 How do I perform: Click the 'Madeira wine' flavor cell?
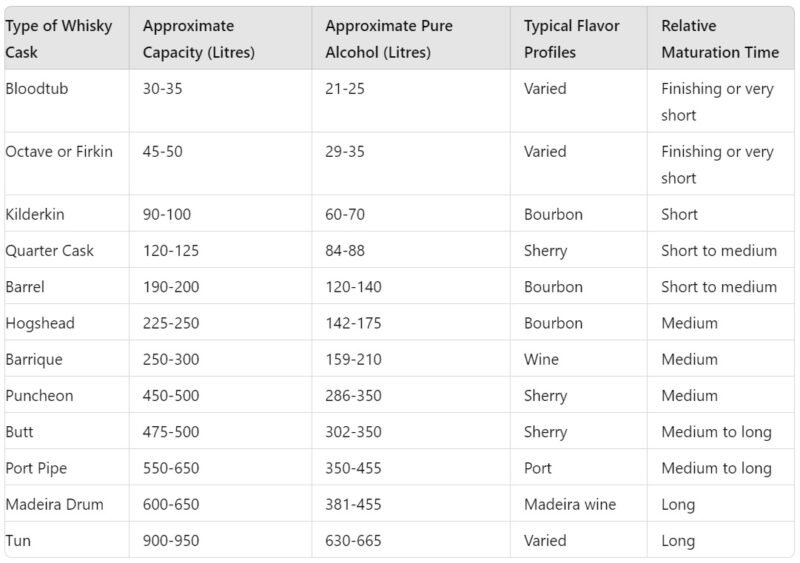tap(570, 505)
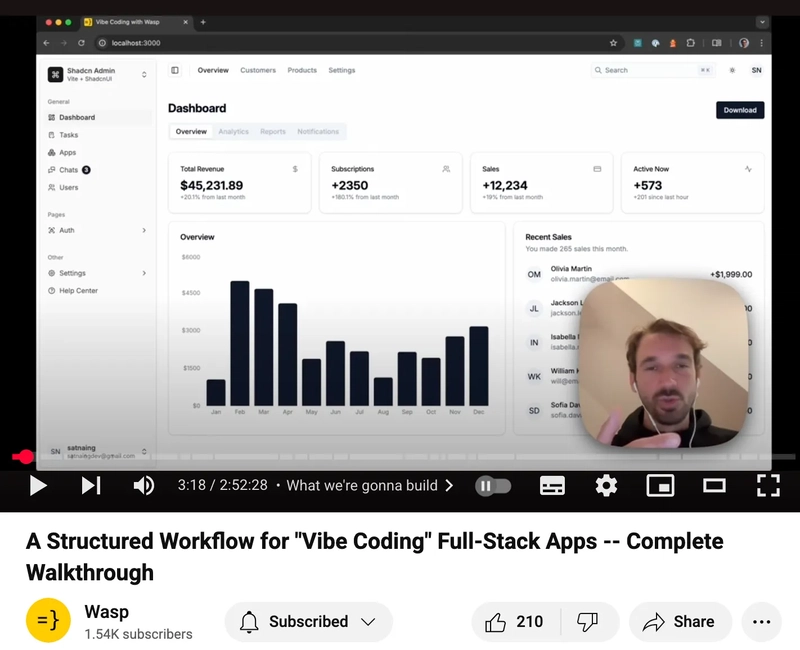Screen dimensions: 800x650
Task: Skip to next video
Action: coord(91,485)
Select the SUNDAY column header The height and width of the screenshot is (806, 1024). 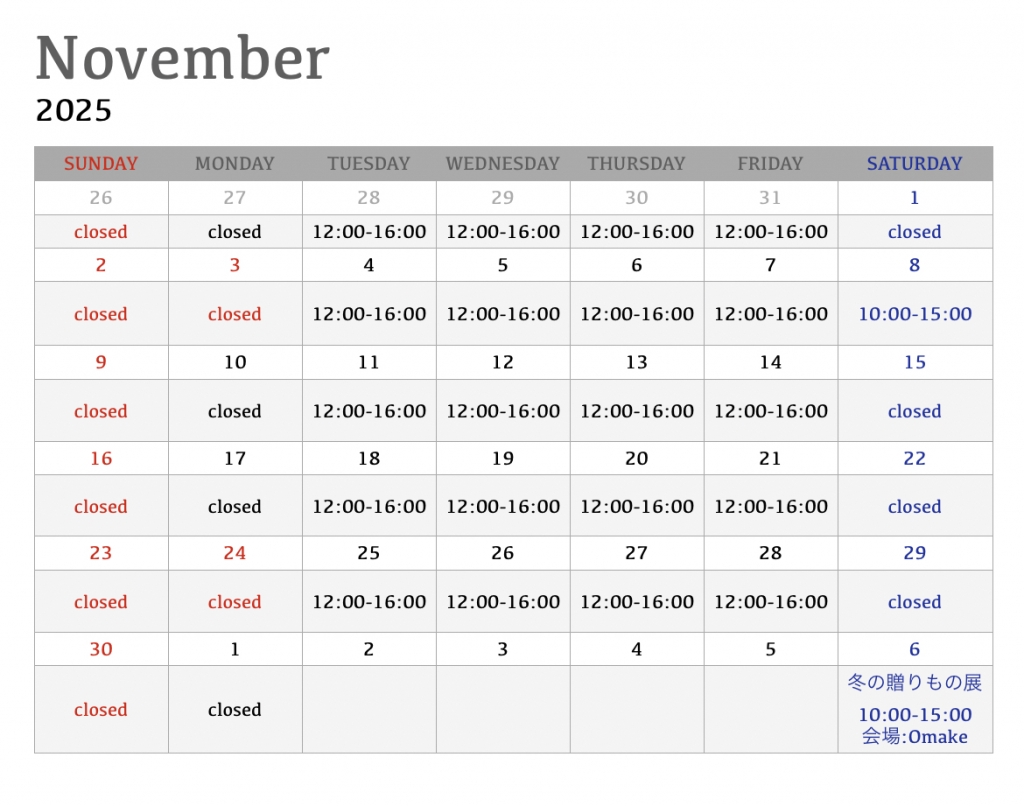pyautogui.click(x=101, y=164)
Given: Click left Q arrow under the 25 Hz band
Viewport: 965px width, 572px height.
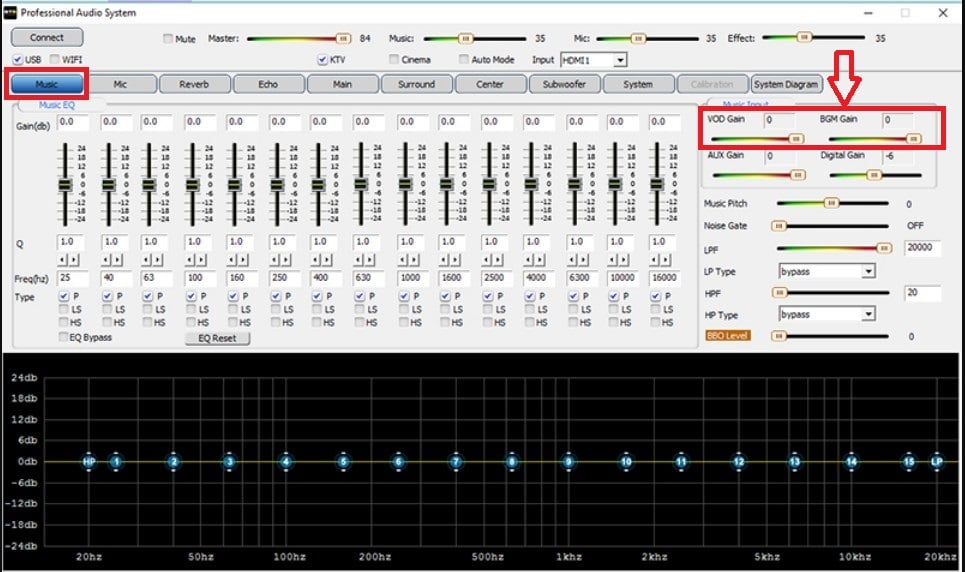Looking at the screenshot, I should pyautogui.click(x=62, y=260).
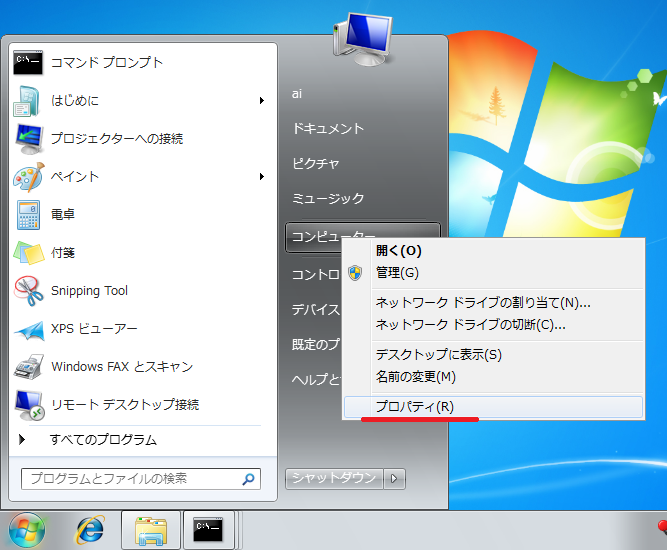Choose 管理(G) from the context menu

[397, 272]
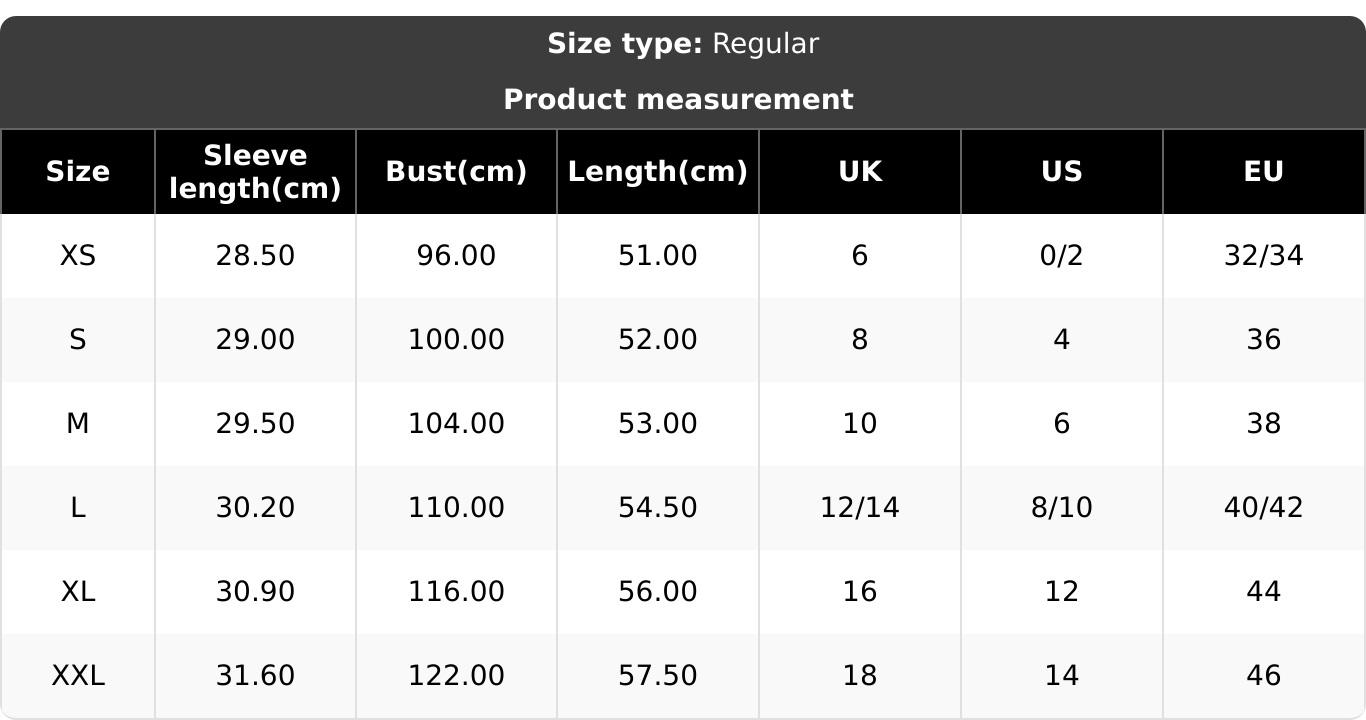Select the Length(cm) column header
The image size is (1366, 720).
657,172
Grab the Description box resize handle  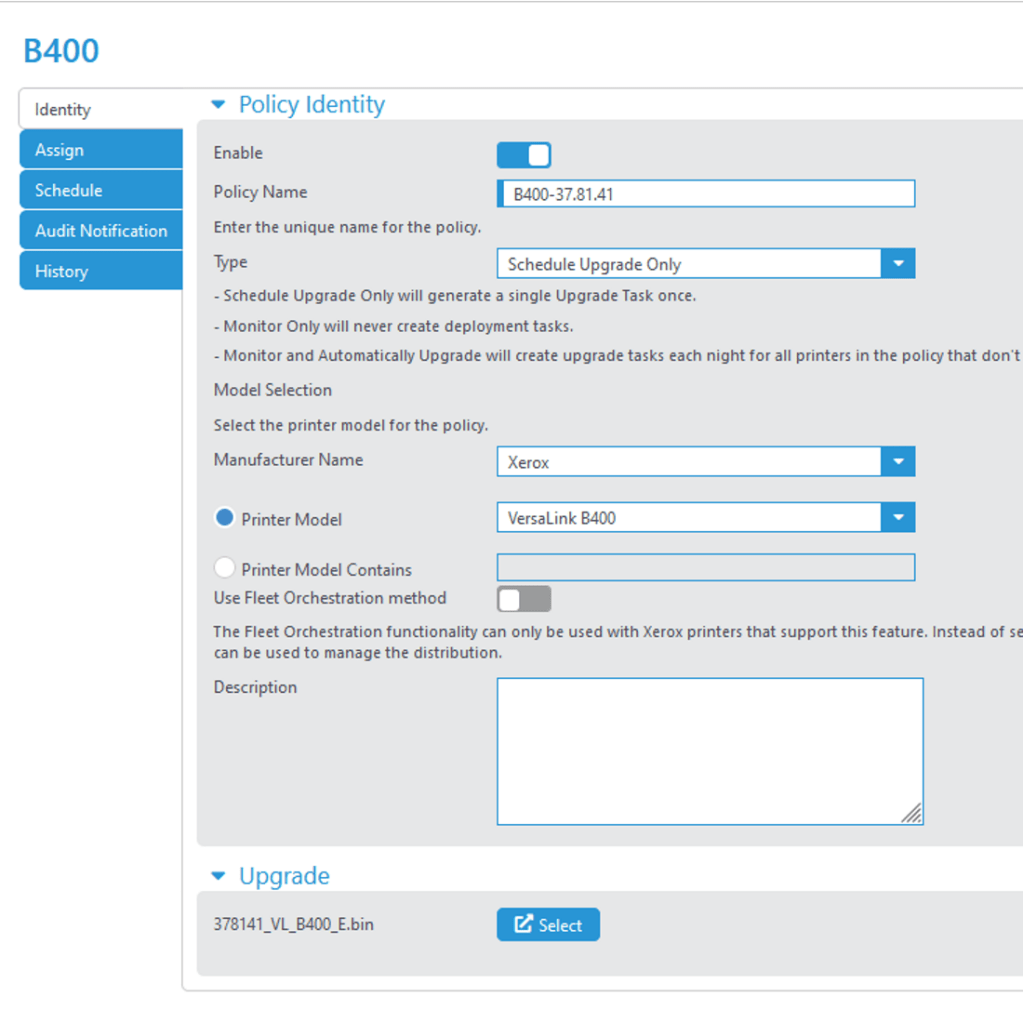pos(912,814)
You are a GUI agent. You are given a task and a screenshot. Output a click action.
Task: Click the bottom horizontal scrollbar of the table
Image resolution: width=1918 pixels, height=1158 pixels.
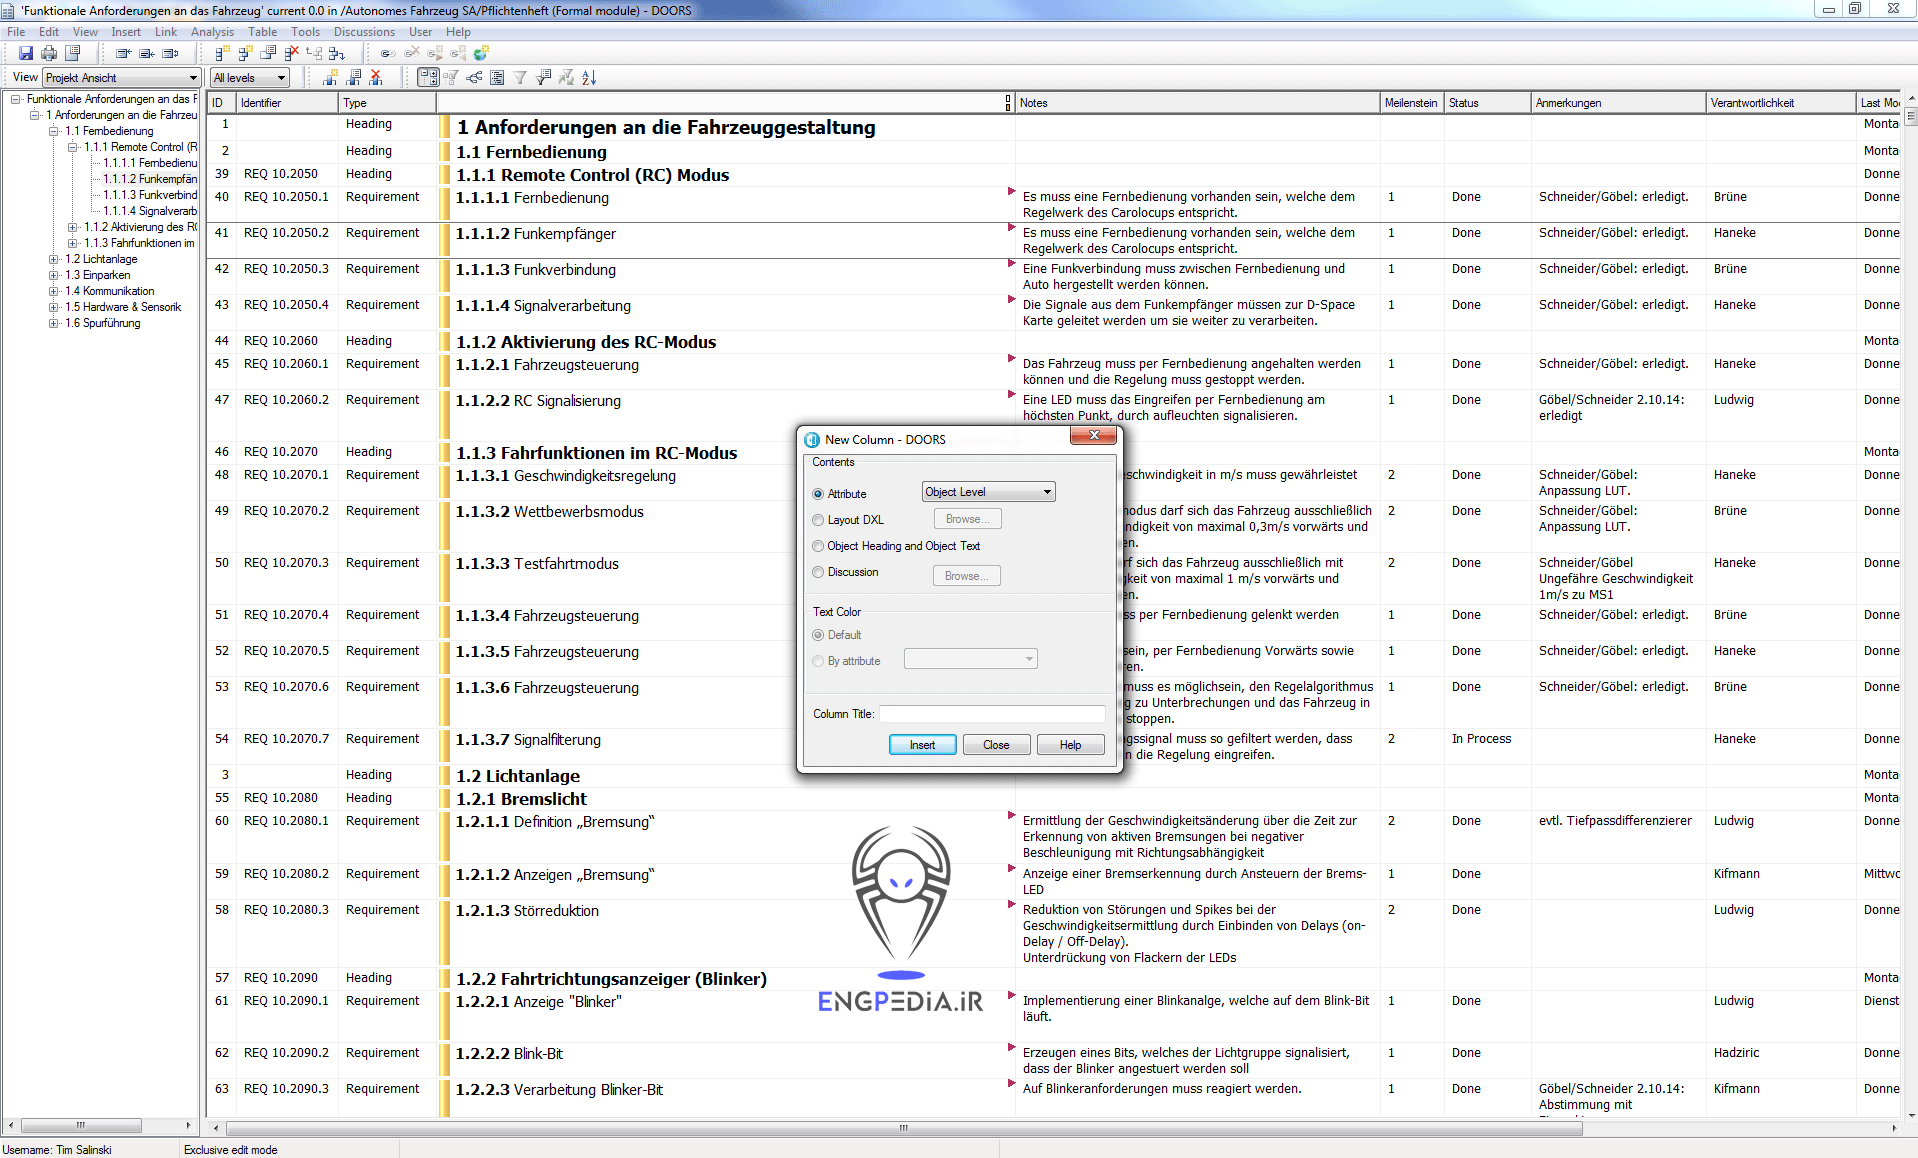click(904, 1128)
◆ ◆ ◆
Recast as a JSON list of strings the lines of the listing starting with the line that contains "You are a GUI" and going on through the end of the listing, one string per line with blank lines omitted and the pictures left out.

OUTPUT FOR THIS EXERCISE
[
  "You are a GUI agent. You are given a task and a screenshot. Output a click action.",
  "Task: Click the bottom horizontal scrollbar of the table",
  "Image resolution: width=1918 pixels, height=1158 pixels.",
  "click(904, 1128)"
]